Tidak ada jawaban, Raina di dalam bilik toilet memilih diam. Mendengarkan cerita tidak masuk yang kemudian diceritakan oleh Randy. Termasuk juga malaikat maut dan tabung permintaan maafnya.
“Mana ada cerita kayak begitu? Nggak masuk akal sama sekali,” kata Raina saat membuka pintu toilet. Dia berjalan wastafel untuk mencuci tangan. “Lagian kerjaan gue banyak. Lo kalau mau, datang saja ke orang indigo yang lebih ahli buat mengatasi beginian.”
“Gue harus cari orang indigo di mana? Sedangkan waktu gue tinggal tiga puluh tiga hari. Atau begini saja, gue bakal kasih berapa pun uang yang lo mau kalau nanti gue berhasil bangun. Gimana?”

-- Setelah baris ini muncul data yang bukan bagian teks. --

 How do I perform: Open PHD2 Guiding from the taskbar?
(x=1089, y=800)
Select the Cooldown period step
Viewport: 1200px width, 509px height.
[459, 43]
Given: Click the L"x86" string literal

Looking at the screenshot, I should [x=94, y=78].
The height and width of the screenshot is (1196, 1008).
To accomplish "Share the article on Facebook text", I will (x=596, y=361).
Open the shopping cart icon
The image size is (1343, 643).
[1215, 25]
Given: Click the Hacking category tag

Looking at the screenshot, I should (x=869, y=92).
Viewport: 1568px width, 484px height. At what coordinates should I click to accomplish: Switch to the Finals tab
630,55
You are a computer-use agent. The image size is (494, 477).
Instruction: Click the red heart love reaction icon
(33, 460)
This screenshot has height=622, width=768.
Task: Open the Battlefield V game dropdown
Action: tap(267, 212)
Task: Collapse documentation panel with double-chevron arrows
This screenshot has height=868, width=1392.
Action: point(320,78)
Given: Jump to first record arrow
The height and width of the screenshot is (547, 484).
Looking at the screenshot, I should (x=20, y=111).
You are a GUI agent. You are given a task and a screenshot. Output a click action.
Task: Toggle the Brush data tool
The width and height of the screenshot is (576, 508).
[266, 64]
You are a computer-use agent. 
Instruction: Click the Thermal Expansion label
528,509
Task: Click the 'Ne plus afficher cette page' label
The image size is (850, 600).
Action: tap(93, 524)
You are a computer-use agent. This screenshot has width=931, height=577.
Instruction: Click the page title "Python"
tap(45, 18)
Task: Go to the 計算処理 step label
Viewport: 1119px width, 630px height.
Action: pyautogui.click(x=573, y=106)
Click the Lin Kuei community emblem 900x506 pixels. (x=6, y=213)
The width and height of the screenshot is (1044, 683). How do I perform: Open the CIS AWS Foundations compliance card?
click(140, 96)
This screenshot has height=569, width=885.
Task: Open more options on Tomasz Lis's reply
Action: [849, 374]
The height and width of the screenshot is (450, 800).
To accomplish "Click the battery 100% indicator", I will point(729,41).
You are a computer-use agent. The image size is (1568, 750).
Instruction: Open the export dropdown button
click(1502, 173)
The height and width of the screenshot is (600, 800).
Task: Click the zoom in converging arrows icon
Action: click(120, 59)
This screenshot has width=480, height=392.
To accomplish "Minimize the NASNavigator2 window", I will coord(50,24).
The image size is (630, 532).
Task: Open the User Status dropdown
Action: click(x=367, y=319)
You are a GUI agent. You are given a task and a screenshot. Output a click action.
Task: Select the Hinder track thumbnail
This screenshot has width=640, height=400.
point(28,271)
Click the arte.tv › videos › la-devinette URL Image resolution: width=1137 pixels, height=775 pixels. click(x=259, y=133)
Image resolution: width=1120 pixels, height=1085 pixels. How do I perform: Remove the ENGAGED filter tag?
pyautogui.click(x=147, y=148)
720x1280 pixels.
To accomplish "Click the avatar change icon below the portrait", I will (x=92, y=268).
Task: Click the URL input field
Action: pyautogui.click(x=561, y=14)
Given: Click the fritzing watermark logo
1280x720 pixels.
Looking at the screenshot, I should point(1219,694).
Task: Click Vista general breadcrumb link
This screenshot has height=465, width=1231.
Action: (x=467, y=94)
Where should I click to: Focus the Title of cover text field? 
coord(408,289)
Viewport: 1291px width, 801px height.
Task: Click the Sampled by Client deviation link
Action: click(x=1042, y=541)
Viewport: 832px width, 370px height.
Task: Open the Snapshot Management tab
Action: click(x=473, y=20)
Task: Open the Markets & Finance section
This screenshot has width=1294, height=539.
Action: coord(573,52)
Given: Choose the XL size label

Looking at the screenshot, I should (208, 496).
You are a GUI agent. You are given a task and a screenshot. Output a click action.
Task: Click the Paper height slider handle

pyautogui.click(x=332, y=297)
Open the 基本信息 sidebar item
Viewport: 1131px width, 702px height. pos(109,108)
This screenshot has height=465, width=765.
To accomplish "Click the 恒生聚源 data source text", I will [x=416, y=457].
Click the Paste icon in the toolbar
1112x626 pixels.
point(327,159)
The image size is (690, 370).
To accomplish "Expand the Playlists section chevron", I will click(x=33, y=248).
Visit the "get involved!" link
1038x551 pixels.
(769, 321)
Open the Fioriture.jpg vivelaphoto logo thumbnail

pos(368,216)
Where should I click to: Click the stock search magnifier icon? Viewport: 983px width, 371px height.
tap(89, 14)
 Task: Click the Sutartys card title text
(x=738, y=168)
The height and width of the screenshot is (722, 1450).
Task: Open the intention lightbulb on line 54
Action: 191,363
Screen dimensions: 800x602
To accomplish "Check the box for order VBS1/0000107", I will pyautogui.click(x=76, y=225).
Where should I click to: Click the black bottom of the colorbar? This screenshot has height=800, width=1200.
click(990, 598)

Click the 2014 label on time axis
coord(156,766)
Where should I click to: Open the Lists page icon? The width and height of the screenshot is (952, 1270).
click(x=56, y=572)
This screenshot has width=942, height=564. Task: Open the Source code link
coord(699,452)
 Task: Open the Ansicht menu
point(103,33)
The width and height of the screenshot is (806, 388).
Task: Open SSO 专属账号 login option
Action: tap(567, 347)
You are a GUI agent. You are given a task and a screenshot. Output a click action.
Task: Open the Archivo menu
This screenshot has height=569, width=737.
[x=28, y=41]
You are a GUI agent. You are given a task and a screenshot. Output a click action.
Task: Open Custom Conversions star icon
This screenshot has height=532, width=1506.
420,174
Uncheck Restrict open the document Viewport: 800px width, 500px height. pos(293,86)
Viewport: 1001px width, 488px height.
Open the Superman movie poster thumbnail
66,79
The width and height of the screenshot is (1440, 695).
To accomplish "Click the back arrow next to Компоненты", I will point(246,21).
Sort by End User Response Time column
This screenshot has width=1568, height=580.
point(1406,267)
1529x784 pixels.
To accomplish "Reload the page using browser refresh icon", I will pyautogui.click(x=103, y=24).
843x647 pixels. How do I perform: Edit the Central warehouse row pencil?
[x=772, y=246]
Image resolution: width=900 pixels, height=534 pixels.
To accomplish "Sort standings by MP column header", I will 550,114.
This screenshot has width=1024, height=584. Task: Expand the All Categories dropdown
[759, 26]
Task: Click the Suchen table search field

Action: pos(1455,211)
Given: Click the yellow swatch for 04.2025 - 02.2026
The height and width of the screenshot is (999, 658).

Raina berhenti menggosokkan kedua telapak tangannya, lalu menoleh. “Berapa pun?”
“Ya. Berapa pun. Gue ini kaya. Kalau nggak percaya, cari saja nama gue di google. Randy Bagaskara. Lo bisa lihat berapa harta bersih gue.” Senyum Randy merekah, seolah bisa melihat harapan di depan mata.
Raina sendiri buru-buru mengelap tangan, lantas mengeluarkan gawai untuk menggunakan mesin pencari. Namun, begitu melihat hasil pencarian seketika ekspresinya berubah. “Oh, jadi orang yang dibahas sama teman-teman itu lo?”
“Heh?”
“Nggak. Gue nggak sudi makan duit haram hasil nipu orang!”
Randy sama sekali tidak menduga kalau akan mendapatkan penolakan seperti itu. Joana bukan hanya telah merenggut kepercayaan penggemar mereka, tetapi juga masyarakat secara umum.
Baru Randy sadari bahwa alih-alih menunggunya sembuh, orang-orang di luar saja justru menyumpahinya mati. Termasuk beberapa orang dari petugas medis yang kedapatan tugas merawat tubuhnya.
Beberapa kali Randy mendengar mereka bergosip, membicarakan kemungkinan kesembuhan Randy, serta apakah bila mati nanti masalah yang menimpanya tetap akan bisa diproses atau tidak.
Memang tidak bisa dimungkiri Randy salah, tapi sayangnya apa yang mereka bicarakan bukan sepenuhnya kebenaran. Beberapa malah sekadar rumor. Dan bagaimanapun juga, Randy harus bangun untuk mengklarifikasi. Tidak peduli apa pun yang terjadi.
Hal pertama yang harus dia lakukan sekarang adalah menjelaskan kejadian sebenarnya pada Raina, membujuk supaya gadis itu mau menolongnya. Beruntung, malam itu Raina tidak dijemput oleh Leon. Hingga keputusan Raina naik kendaraan umum memberikan Randy kesempatan menyusul, mengikutinya di dalam bus.
Bisa dibilang, hampir seumur hidup Randy tidak pernah naik kendaraan umum. Dan dia kini menebeng gratis, duduk tenang tanpa dimintai bayaran oleh kernet. Sebetulnya, Randy sudah lama ingin datang ke rumah Raina, tapi hampir setiap hari gadis itu diantar jemput. Dan meskipun Randy arwah gentayangan, sayangnya, dia tidak punya kekuatan super untuk berteleportasi.